Of course, it'd be hard to miss it, what with all the protests, the political speeches, the wall-to-wall media coverage, the TV ads, the Hollywood speeches, the movie plot lines, the school curriculums, and the public “awareness” campaigns about how black women never, ever get enough attention.

Propping up that narrative once more is WNBA player Paige Bueckers, formerly a guard for UConn who now plays for the Dallas Wings, who used her moment in a national interview this week to self-flagellate over her own “white privilege” and the unfair treatment of black WNBA players, who she’s previously said never get “the credit they deserve.”

"It’s still an issue, every single day," Bueckers said in a Time magazine interview published Monday. "There’s not ever equal coverage."

"There’s White privilege every single day that I see," she went on. "I feel like I’ve worked extremely hard, blessed by God. But I do think there’s more opportunities for me. I feel like even just marketability, people tend to favor White people, White males, White women. I think it should be equal opportunity. I feel like there is privilege to what I have, and to what all White people have. I recognize that. I want to counteract that with the way I go about my business.”

Bueckers has a history of trying to score points off the court by lamenting how no one cares about black female basketball players.

“The life that I have now, as a white woman who leads a black-led sport and celebrated here, I want to show a light on black women. They don’t get the media coverage they deserve,” she said in a 2021 speech at the ESPY awards, a clip that is now re-circulating on social media in the wake of her Time interview.

You may recall, 2021 was definitely not at all the most politically opportune moment for a prominent white athlete to come out in support of black players. Wink wink, nudge nudge.
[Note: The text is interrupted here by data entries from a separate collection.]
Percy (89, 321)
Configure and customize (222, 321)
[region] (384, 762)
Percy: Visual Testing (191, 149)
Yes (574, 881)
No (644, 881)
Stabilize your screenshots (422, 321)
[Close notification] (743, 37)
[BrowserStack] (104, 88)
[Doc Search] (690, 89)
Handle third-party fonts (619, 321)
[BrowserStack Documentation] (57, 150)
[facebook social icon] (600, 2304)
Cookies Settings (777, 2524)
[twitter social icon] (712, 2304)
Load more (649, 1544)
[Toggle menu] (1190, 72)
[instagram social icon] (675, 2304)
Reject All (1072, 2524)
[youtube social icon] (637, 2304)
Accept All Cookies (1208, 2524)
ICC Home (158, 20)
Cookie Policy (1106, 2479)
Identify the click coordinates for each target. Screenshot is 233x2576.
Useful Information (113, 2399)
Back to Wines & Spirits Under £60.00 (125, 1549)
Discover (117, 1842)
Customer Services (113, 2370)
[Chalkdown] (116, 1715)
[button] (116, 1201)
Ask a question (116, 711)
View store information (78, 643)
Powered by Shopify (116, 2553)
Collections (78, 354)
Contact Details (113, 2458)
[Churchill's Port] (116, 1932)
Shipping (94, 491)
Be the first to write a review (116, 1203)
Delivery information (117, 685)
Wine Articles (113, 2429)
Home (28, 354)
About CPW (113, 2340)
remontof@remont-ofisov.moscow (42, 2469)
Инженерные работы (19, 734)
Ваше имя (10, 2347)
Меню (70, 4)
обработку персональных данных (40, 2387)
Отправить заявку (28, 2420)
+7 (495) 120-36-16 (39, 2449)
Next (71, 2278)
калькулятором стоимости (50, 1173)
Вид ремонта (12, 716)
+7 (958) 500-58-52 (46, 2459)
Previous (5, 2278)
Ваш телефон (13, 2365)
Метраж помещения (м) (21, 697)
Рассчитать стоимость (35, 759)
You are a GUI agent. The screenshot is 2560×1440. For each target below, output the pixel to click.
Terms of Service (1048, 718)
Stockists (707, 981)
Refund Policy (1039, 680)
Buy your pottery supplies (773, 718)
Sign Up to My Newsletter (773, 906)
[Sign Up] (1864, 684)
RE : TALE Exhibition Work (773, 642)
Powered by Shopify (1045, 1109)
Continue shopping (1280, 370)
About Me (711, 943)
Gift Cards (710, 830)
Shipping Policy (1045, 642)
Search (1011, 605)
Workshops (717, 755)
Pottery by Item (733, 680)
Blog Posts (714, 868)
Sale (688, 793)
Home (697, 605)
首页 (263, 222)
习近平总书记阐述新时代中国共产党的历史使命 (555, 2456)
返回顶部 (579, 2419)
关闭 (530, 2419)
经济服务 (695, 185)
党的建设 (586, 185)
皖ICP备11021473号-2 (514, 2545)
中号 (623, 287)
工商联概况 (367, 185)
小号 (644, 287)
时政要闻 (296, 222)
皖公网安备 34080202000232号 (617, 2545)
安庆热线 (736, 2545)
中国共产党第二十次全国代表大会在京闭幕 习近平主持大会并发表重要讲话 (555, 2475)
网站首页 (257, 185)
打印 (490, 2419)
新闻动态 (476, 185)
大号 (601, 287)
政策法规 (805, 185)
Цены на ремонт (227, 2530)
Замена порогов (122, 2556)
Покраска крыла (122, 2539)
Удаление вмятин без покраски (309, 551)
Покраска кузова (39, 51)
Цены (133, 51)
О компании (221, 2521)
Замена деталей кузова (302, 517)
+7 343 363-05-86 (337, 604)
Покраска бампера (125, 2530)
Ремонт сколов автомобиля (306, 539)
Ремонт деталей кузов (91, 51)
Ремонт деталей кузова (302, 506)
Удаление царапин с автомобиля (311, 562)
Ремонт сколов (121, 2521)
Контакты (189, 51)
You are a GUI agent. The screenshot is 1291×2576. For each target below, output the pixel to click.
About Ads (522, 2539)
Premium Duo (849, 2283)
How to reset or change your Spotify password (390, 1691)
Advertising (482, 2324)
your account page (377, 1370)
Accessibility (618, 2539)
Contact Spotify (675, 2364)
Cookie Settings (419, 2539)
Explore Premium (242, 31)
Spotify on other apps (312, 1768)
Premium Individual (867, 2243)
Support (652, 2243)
Related: JuJu Watkins Tells Fox that Caitlin Clark is 'Cool' for Saying She Benefits from White Privilege

Of course, if Bueckers truly believes she’s been given an unfair advantage because of her flaxen locks and notable lack of melanin, she could always donate her salary to the black community, or just quit the team altogether and turn her spot over to a black woman who otherwise wouldn’t have made the roster.

Then again, that would require actually putting her money where her mouth is, rather than just pile on the self-hate for public applause.